Collected data:

>> Start

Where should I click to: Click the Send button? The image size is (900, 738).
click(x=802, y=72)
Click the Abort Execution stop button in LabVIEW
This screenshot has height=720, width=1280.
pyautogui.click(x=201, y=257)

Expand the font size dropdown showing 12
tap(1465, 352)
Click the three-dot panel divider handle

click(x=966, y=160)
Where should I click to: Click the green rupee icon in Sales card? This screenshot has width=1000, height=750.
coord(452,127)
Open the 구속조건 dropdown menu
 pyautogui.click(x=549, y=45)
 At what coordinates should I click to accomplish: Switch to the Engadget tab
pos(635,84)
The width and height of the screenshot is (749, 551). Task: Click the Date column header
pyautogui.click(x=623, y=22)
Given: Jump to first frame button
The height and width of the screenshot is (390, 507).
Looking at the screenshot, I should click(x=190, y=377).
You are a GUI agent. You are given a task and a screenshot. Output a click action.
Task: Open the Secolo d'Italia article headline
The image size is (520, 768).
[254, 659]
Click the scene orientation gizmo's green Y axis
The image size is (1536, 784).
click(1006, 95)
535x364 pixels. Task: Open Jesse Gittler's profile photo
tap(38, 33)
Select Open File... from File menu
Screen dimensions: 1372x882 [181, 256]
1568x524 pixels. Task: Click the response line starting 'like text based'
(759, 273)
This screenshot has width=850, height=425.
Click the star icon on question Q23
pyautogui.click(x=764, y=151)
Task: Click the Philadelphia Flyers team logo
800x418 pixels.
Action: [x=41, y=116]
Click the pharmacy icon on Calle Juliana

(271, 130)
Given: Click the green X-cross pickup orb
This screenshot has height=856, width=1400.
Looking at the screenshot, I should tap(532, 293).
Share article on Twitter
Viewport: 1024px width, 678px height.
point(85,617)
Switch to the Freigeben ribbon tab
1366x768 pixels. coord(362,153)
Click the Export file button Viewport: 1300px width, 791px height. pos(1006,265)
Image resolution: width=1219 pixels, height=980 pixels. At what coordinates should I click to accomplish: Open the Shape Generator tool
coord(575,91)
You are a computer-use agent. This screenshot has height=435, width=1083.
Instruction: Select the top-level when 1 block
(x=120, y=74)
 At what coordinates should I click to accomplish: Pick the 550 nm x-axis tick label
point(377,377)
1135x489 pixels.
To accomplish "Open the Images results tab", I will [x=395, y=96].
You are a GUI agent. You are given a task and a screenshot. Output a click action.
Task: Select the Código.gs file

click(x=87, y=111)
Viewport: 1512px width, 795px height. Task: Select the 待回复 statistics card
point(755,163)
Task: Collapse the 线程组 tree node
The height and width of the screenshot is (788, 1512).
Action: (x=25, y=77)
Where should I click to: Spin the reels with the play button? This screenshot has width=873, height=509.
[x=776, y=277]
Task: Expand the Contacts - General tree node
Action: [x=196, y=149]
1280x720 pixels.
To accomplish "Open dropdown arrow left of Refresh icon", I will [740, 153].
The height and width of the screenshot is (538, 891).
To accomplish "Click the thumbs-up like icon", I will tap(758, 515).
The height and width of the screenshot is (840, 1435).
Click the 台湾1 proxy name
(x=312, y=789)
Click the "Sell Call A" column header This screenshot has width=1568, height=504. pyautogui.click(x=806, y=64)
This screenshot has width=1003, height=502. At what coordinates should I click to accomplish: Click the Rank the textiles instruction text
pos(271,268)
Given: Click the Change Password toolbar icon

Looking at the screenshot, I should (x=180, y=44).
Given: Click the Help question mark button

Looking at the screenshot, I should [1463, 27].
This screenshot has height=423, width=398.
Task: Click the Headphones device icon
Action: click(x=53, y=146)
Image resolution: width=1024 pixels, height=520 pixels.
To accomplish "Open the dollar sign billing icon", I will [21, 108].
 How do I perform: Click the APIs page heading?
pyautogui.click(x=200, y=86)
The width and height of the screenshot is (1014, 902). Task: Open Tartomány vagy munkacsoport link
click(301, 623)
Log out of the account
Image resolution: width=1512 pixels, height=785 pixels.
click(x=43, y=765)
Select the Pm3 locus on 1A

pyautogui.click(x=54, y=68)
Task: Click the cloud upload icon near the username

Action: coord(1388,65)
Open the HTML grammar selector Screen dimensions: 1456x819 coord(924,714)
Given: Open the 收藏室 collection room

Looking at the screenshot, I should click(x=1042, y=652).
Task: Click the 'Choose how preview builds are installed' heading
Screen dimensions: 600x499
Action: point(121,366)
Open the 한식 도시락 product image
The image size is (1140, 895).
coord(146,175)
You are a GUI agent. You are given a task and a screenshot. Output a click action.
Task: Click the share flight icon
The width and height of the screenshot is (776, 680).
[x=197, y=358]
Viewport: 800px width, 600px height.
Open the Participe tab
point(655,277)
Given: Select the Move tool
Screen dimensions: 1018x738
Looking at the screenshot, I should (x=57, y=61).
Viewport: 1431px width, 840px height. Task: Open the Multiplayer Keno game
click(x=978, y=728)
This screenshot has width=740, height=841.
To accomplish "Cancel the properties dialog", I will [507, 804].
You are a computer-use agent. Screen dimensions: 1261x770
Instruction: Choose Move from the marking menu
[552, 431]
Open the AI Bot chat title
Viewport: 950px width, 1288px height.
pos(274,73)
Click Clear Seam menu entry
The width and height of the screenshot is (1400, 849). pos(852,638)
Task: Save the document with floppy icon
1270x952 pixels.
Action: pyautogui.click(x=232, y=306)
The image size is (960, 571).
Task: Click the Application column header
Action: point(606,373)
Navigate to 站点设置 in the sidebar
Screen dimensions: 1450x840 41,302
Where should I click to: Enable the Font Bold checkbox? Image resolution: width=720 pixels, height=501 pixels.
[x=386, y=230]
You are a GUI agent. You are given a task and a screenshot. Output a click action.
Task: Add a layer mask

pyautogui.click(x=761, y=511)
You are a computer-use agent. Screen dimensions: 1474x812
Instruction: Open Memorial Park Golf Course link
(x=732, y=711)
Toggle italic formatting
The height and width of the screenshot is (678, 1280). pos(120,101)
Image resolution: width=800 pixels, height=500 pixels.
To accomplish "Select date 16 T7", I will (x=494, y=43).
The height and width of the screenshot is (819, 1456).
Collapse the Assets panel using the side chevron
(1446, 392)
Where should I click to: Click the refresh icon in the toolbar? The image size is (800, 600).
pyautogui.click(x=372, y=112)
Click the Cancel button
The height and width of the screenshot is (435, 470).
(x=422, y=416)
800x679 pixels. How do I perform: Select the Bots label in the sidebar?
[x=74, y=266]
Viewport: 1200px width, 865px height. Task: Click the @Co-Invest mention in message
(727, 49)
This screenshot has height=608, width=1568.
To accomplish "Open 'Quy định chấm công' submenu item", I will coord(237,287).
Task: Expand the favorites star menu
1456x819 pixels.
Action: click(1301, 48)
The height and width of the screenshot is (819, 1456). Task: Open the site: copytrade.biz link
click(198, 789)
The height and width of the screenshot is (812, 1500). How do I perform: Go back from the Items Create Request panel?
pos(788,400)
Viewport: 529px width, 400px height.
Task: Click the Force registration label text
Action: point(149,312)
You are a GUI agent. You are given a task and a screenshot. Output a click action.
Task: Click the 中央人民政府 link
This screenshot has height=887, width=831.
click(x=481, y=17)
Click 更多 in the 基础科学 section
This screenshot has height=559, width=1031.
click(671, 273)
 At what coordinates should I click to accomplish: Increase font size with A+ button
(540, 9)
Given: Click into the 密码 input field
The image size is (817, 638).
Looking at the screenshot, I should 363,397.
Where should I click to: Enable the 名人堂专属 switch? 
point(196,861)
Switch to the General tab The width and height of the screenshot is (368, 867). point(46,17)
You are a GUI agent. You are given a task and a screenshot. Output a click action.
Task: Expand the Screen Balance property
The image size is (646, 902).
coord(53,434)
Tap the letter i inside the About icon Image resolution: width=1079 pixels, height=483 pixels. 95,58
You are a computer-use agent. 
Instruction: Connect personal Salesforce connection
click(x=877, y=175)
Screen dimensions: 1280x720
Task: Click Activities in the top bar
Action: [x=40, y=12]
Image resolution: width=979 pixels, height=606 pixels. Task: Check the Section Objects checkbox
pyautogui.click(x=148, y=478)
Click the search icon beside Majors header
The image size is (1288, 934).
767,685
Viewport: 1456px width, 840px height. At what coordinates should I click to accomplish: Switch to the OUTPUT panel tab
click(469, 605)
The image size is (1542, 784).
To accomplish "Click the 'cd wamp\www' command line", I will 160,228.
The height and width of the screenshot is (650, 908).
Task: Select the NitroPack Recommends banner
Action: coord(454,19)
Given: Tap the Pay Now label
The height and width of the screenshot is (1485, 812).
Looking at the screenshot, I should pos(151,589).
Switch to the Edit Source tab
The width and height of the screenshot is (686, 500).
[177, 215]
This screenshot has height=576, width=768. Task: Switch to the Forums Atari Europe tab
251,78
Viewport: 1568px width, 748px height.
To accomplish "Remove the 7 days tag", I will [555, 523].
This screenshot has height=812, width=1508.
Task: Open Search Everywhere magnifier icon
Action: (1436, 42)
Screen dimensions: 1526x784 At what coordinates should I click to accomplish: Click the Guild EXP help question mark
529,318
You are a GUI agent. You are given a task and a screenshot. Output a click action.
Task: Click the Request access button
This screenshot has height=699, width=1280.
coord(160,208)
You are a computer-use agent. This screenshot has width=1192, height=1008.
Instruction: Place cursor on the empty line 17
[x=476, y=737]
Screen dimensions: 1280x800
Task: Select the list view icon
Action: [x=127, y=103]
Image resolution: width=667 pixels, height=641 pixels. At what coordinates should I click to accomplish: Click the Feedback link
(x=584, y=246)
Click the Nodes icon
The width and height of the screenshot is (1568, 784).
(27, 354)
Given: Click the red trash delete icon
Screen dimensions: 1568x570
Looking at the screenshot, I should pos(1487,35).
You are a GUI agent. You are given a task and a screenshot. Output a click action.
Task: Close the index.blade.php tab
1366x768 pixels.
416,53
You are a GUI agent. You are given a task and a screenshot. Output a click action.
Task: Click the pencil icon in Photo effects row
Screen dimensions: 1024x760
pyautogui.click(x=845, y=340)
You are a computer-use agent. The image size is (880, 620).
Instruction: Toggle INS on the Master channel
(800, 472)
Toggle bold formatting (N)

>> End

- [EXERCISE]: Can you output the rows above, unchanged, beginning at the line that has "This screenshot has height=608, width=1568." and stopping after the line that has "click(198, 789)"?

- [ANSWER TO THE TASK]:
This screenshot has height=608, width=1568.
To accomplish "Open 'Quy định chấm công' submenu item", I will coord(237,287).
Task: Expand the favorites star menu
1456x819 pixels.
Action: click(1301, 48)
The height and width of the screenshot is (819, 1456). Task: Open the site: copytrade.biz link
click(198, 789)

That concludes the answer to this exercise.